We'll come back to why shortly, but the real news here is that the Ryzen 9950X3D has been spotted in FactorioBox - which is the benchmark database for the game Factorio - and so the processor exists (add seasoning as appropriate), and it's in testing. That's what to focus on here, rather than the actual benchmark result.
Of course, this isn't your typical Ashes of the Singularity or 3DMark gaming-related rumor - Factorio very much isn't the source of your average leak (or indeed any leak we've seen before). Although it's a pretty good game (created by some stand-up devs) going by the reviews (some of which are fanatical about how great it is, notably).
However, while Factorio might be an impressive 'engineering playground' of a gaming experience, sadly the benchmark of the Ryzen 9950X3D tells us pretty much nothing about the prowess of this incoming 3D V-Cache processor.

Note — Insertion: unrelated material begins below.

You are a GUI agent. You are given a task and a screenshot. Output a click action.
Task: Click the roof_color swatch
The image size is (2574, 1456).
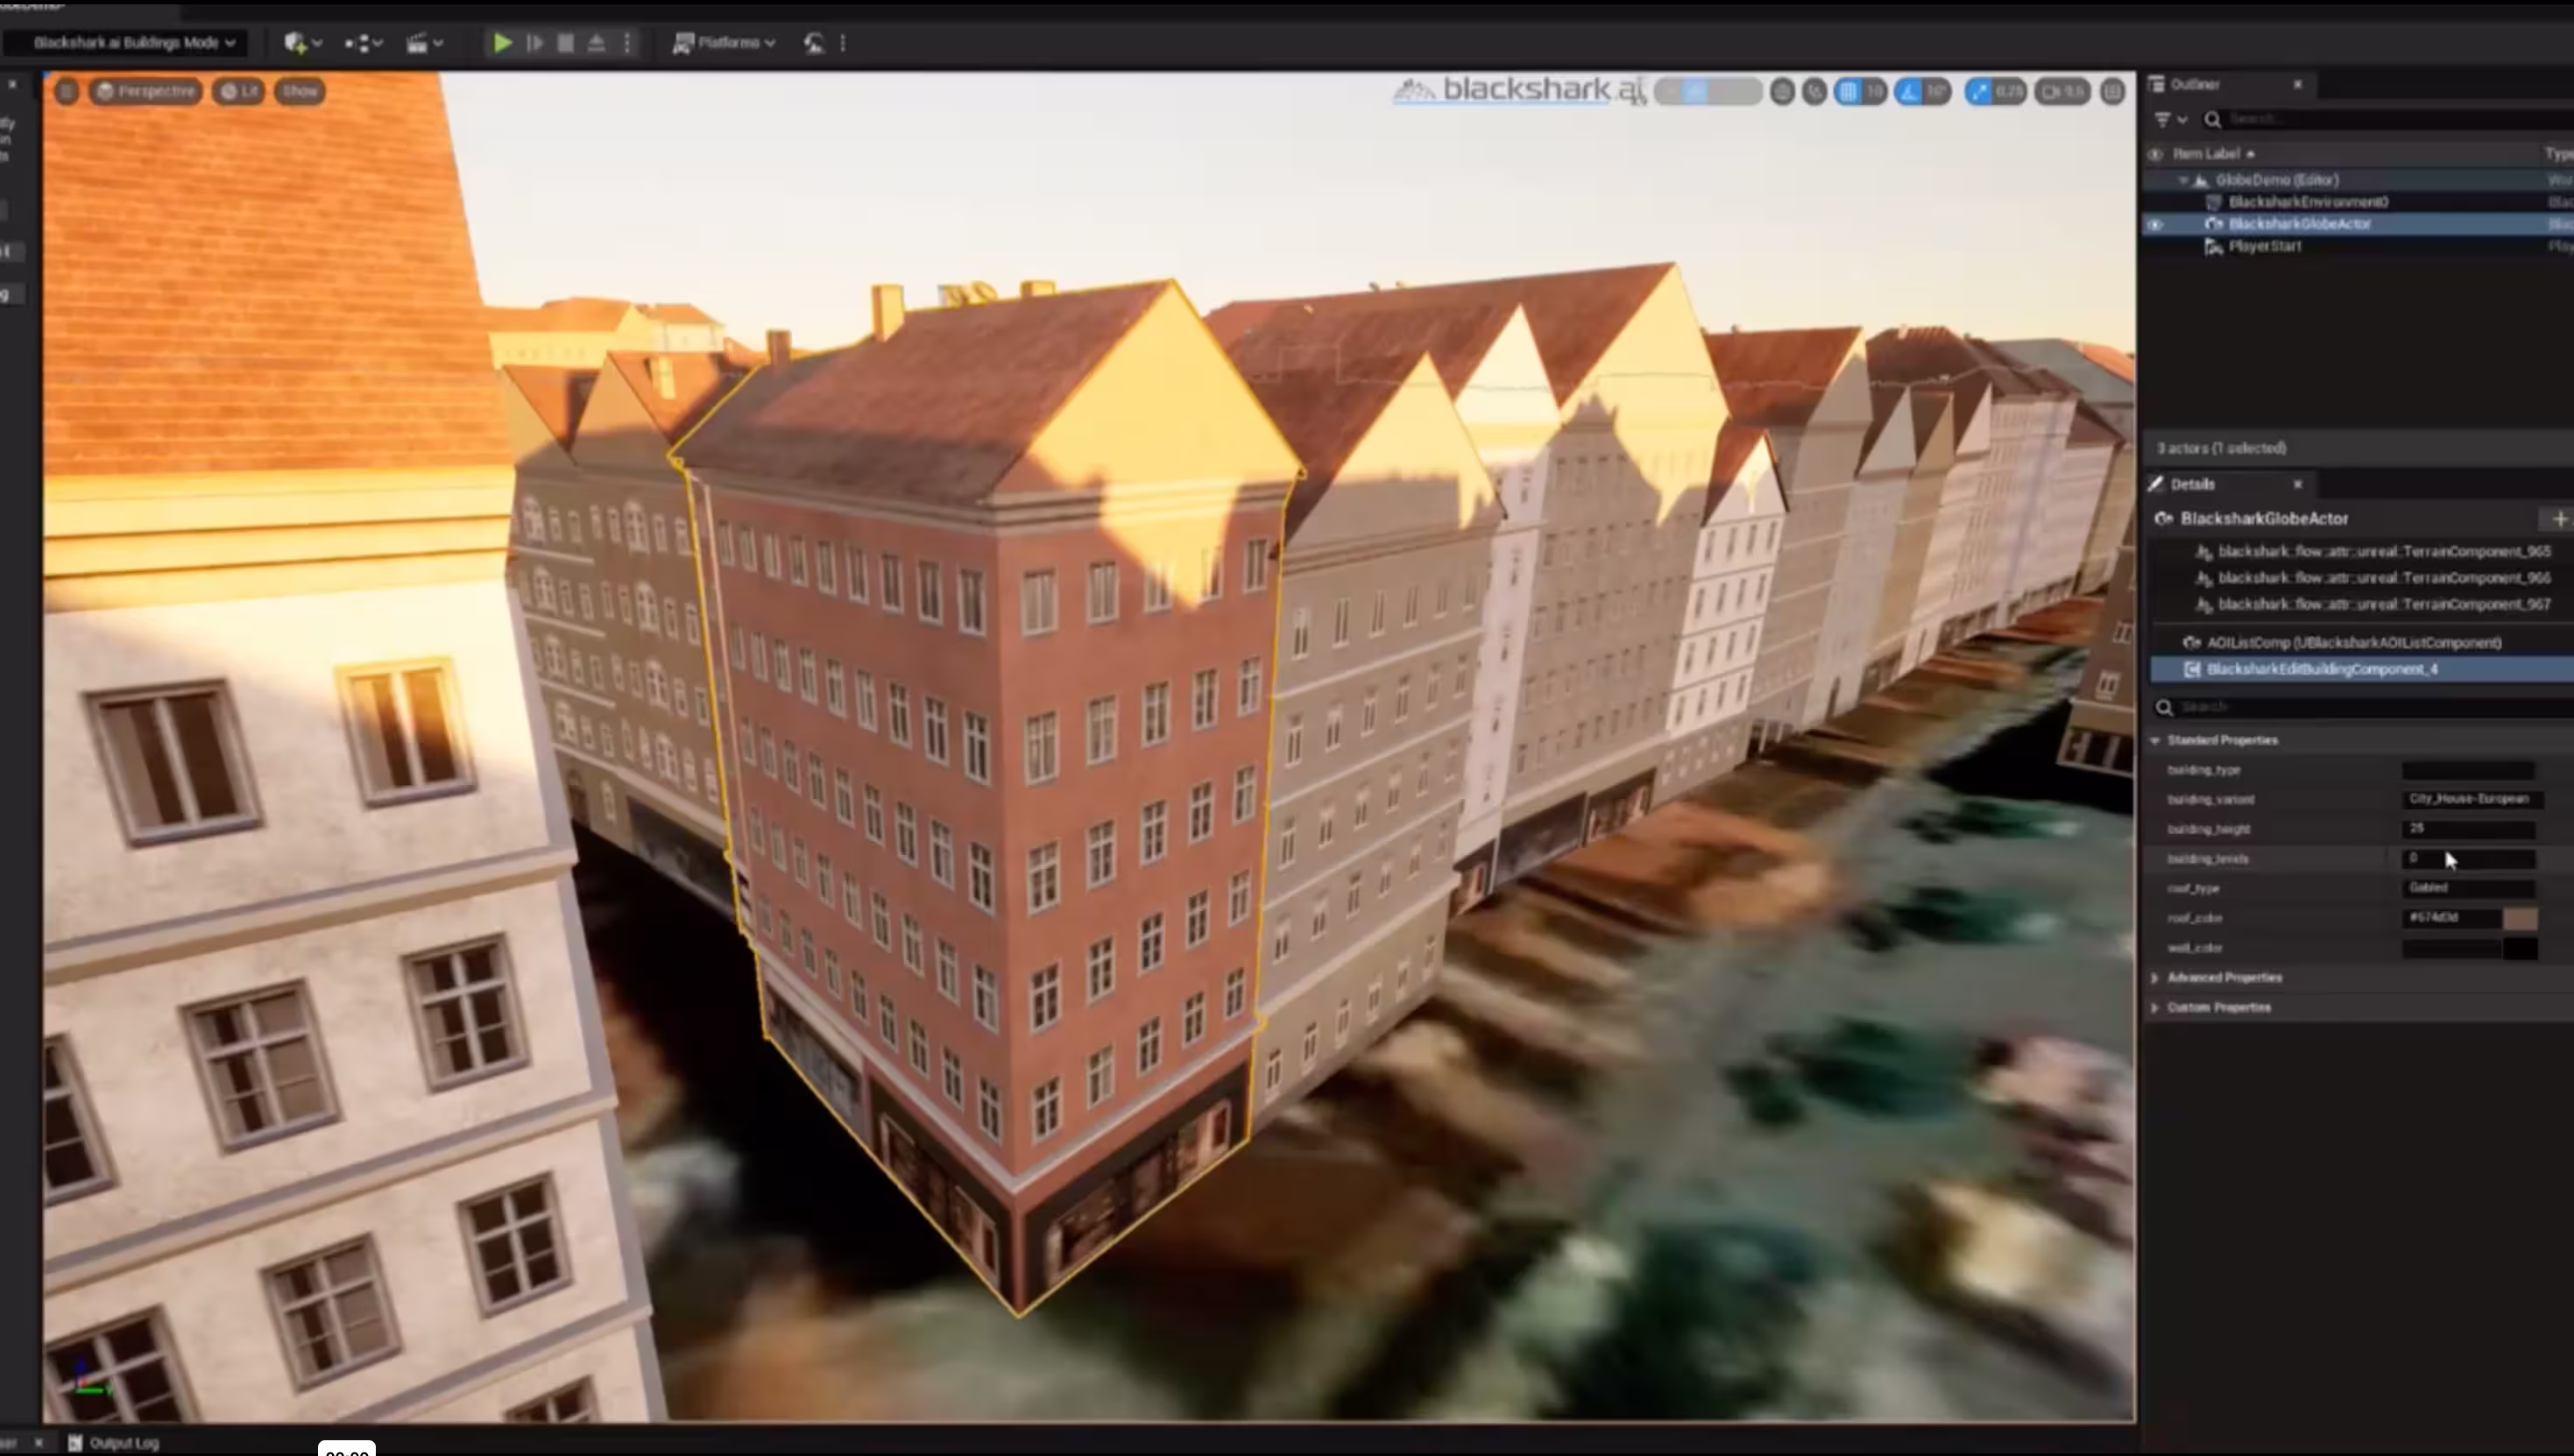(x=2520, y=918)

Facts to factor in about Factorio
As VideoCardz, which spotted the leak, points out, the benchmark database makes little sense, with for example the 5800X3D outgunning the 7800X3D in Factorio. The in-game benchmark is apparently shaky and affected by various other system configuration parameters, plus we don't know if the Ryzen 9950X3D CPU was run overclocked here.

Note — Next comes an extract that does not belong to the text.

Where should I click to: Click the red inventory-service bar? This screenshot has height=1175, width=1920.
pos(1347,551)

So, while it appears to be a lot faster than the Ryzen 9800X3D as shown in the database - with a score of 655 for the Ryzen 9 CPU, versus 554 for the Ryzen 7 model which has just gone on sale - that has to be taken with handfuls of salt.
Rather than trying to make performance guesses, what this hopefully does show is that the Ryzen 9950X3D is likely to be inbound soon enough, if it's getting to the point where prerelease samples are showing up in benchmarks.
With any luck, we'll be seeing more game benchmark spillage in the near future, if the Ryzen 9950X3D is indeed set to be revealed at CES 2025 as is rumored. AMD has a whole load of new hardware to unveil at the show in January, in fact, if the grapevine is right.
That includes the Ryzen 9900X3D, too, plus new RDNA 4 graphics cards which will doubtless be what the most eyes are watching in terms of the high-profile launches. Well, that and the Strix Halo APUs we've been hearing so much about, although these may be mostly workstation-oriented to begin with, with gaming laptops coming later.